**Page text:**

┌──

Chumash Medicinal Plants
in
Channel Islands

Island Chumash Plant Usage Guide Stop 3

To ensure your safety, please do not touch any of the plants at this trail stop. The featured plant is poison oak and it can grow amongst other plants in this area. Poison oak can cause painful allergic reactions and rashes if it comes in contact with the skin. Remember: leaves of three, leave it be!

Yasis (poison oak) provided an effective and readily available treatment for skin disorders. Poison oak grows on all of the Channel Islands except Santa Barbara Island, and is readily identified in spring as a three-leafed shrub or vine with bronze-green foliage. During late summer and fall the leaves turn a red or rust color, and white berries develop.

The Chumash used poison oak to treat warts, cankers, and skin cancer. Warts and cankers were treated by breaking a stem and spreading the juice on the sore. The treated skin turned black, and when it healed the wart or canker was gone. A similar poison oak treatment was used to stop blood flowing from an open wound.

Poison oak was also used in conjunction with mugwort to treat skin cancer. First, a small patch of dried mugwort was placed on the cancer, set afire, and allowed to burn down to the skin. Following this, poison oak would be applied to any cancer that remained. The poison oak was applied during spring, when the stems were full of sap. The skin turned black, and when it healed the cancer was gone.

Other medical problems were treated with milder herbal remedies. The petals of wild rose were boiled for two or three minutes and the resulting wash used to soothe irritated eyes or the gums of teething babies. Wild tobacco was mixed with lime from burned shells and used as a purgative for stomach pains and intestinal parasites.

└──

**Supplied material:**
┌──

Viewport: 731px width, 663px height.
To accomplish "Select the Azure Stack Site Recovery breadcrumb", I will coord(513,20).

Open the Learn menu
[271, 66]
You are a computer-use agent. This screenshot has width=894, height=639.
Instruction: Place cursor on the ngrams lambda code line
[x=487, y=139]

└──
┌──

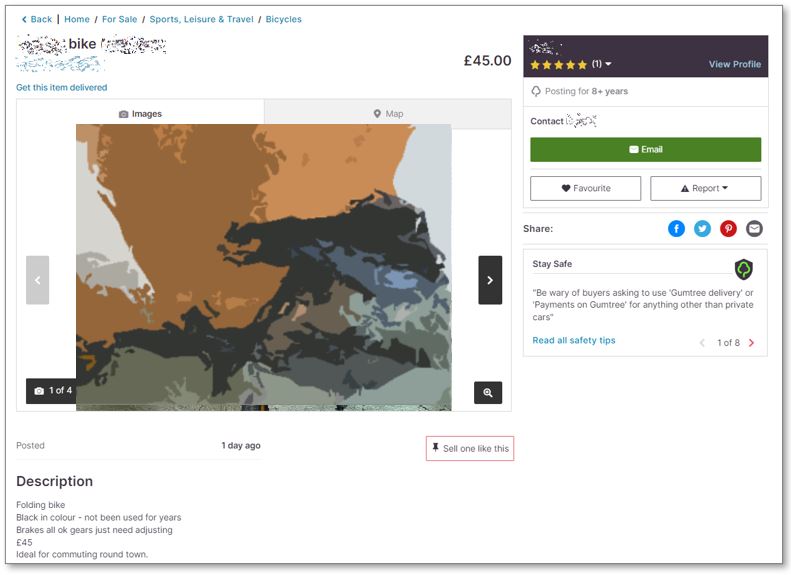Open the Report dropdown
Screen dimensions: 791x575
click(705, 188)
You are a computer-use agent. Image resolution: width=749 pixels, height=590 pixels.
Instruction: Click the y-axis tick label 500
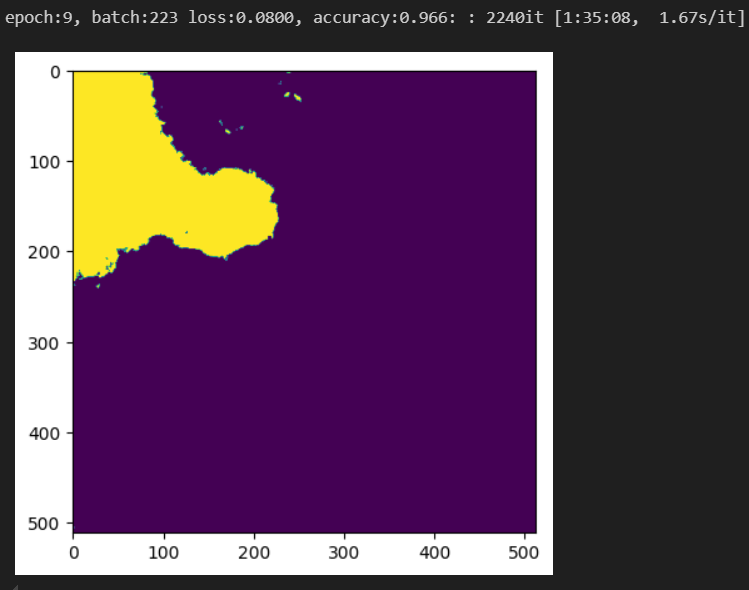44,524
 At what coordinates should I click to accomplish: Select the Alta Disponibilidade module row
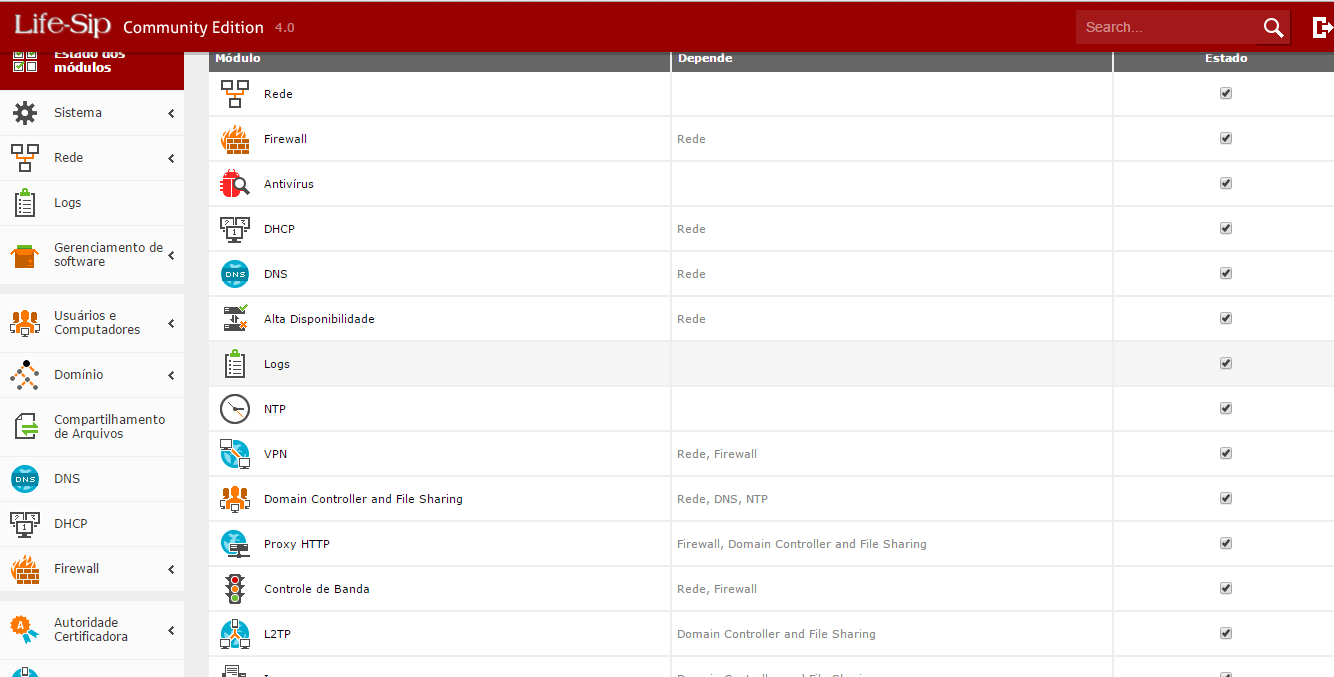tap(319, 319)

└──

**Work required:** In the Chumash medicinal plants text, which Channel Island is the one where poison oak does not grow?

**Exercise output:** Santa Barbara Island